Video: Trump Biographer Says President 'Tried to Show Me These Bone Spurs. I Didn't See Anything'
Yesterday, The New York Times published a report outlining claims from the daughters of a New York podiatrist who said that Donald Trump's medical diagnosis of bone spurs—which allowed the then 22-year-old to avoid the Vietnam War draft—was granted as a favor to his father, Fred Trump.
Then on Wednesday night, Trump biographer Michael D'Antonio told CNN's Don Lemon that he believed the claims of the daughters, while also revealing the strange moment when the President allegedly tried to show him what he thought were the bone spurs.
Read more: Donald Trump bone spurs diagnosis was favor from doctor to Fred Trump, says podiatrist's daughter
"I'm not even sure actually that the president knows the truth about this," D'Antonio told Lemon. "This is the odd thing: He may have been examined. He took off his shoes and tried to show me these bone spurs. I didn't see anything.
"This is the problem with the president; that so many of his biographical details are hazy, and in this case, I believe these women, I don't think there ever was a medical issue," he said.
In the Times article, one of the daughters, Elysa Braunstein, said that her father gave Donald Trump the diagnosis of bone spurs in exchange for preferential treatment as a tenant in a building where Fred Trump—a real-estate mogul—was the landlord. The foot doctor, Larry Braunstein, also recalled helping the Trump family on other occasions during the Vietnam War in the late 1960s.
"I know it was a favor," Braunstein told the Times. "If there was anything wrong in the building, my dad would call and [Fred] Trump would take care of it immediately," she said.
D'Antonio said he was inclined to believe the story because the Trump family were fond of using favors.
"The Trump's have forever dealt in favors: You do something for me, I do something for you," he told Lemon. "These daughters of this podiatrist talked about how forever more, he was able to call up and maybe talk about the rent not going up so quickly and get a repair made here and an adjustment made there. Fred Trump was good to people who were good to him."
If it was done as a favor, it's possible that even the President himself doesn't actually know the truth, according to D'Antonio.
The biographer went on to contrast the current situation in which the president's immigration policies are harming parents trying to enter the U.S. who are simply trying to do the best for their children, with how Fred Trump was trying to help his own son by getting him out of the Vietnam draft.
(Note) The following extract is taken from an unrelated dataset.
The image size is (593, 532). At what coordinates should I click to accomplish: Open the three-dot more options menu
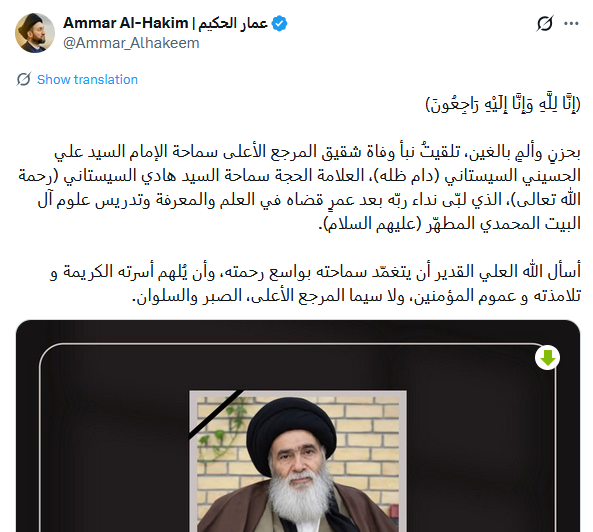click(571, 23)
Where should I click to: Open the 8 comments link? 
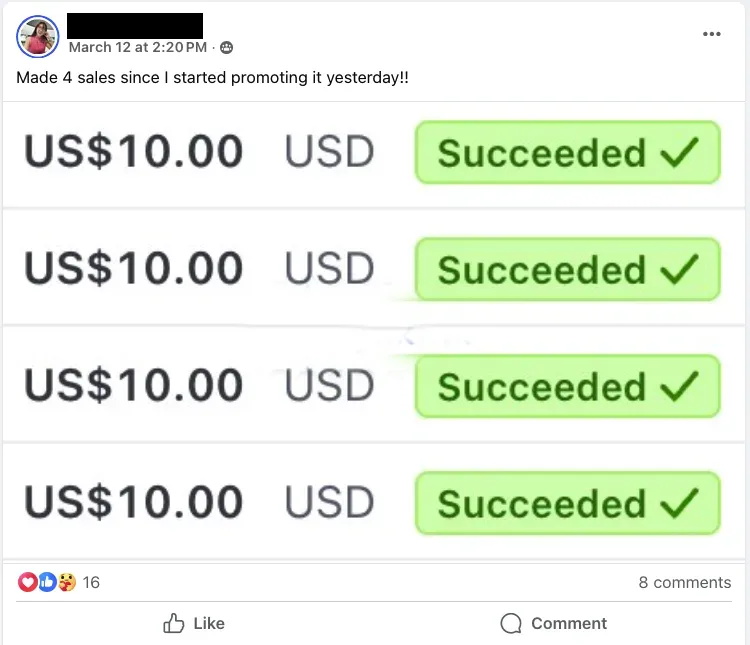pos(684,582)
"The irony here is that Fred Trump was trying to do something for his son," D'Antonio said. "Donald was not a conscientious objector, but he really did not want to serve and he was like millions of other young men during the Vietnam War who tried whatever they could do to get out of their service. Now we have a situation where all these parents are trekking across Latin America trying to get their kids out of harm's way and now they're in custody in United States facilities."